[ZADANIA DO WYKONANIA]:
**1)** Proszę odpowiedzieć na poniższe pytania dotyczące udostępnionego tekstu.
(a) Do czego będą umieszczane linki?
(b) Co tekst mówi o komentowaniu nadesłanych historii?
(c) Co mogą zrobić po jakimś czasie osoby, które już pisały swoją historię?
**2)** Proszę streścić udostępniony tekst w dwóch zdaniach.

[UDOSTĘPNIONY TEKST]:
╔══

Historie pisane są od serca, z najlepszą intencją autora, i należy to uszanować. Piszę to dlatego, że zdarza mi się buszując po Internecie, spotykać komentatorów, których jedynym celem jest 'czepianie się' do czego się tylko da. Nie tylko do treści, ale i do stylu pisania, który nie jest tutaj najważniejszy. Każdy może pisać swoją historię, nie każdy musi być polonistą. Zazwyczaj ci komentujący nie znają tematu, a zachowują się jak experci od wszystkiego, co tylko nie zgadza się z ich myśleniem.
Historie, które tutaj się będą pojawiać - to historie szczerych, dobrych, cudownych ludzi, których celem jest dobro drugiego człowieka, jego zdrowie, niesienie pokoju i miłości... .
Będę umieszczać linki do stron autorów historii, aby, każdy zainteresowany poruszonym tematem, mógł poznąć bliżej autora i ewentualnie uzyskać więcej informacji bezpośrednio od autora.
Nadesłane historie nie będę komentować. To zostawiam do indywidualnej interpretacji czytającego.. Niech każdy bierze dla siebie to co mu odpowiada.
Ps.
Dodam, że osoby, które pisały już swoją historię, mogą również po jakims czasie ponownie pisać/dopisywać dalsze ciągi. Życie nie stoi w miejscu... dopóki życie trwa, historia nie ma końca.

╚══

[DOSTARCZONE DANE]:
╔══

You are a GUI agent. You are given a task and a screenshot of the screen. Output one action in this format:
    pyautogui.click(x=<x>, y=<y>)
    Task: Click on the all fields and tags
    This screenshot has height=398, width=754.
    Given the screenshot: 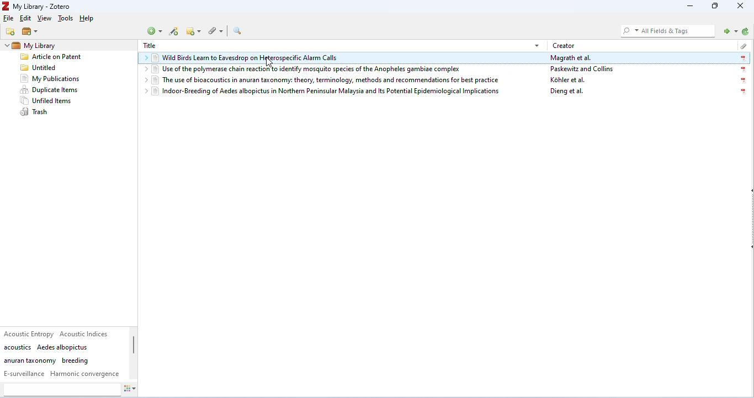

╚══
╔══

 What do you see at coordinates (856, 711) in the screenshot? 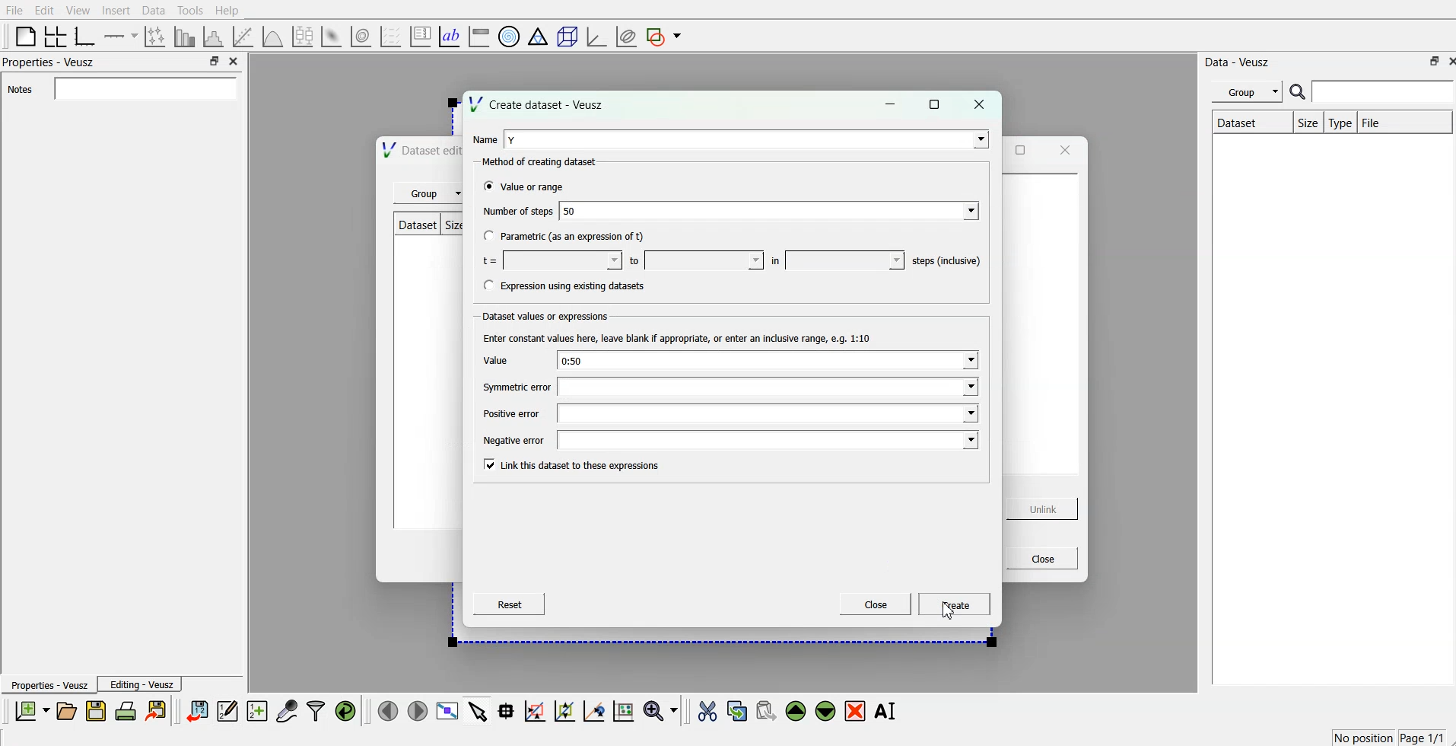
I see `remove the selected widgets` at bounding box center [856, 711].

╚══

[ODPOWIEDZI DO ZADAŃ]:
**1)**
(a) Do stron autorów historii.
(b) Nadesłane historie nie będą komentowane; pozostawia się je do indywidualnej interpretacji czytającego.
(c) Mogą ponownie pisać lub dopisywać dalsze ciągi.

**2)** Tekst prosi o uszanowanie historii pisanych od serca i krytykuje komentatorów, którzy czepiają się treści i stylu. Zapowiada publikowanie historii dobrych ludzi z linkami do stron ich autorów, bez komentarza, z możliwością późniejszego dopisywania dalszych ciągów.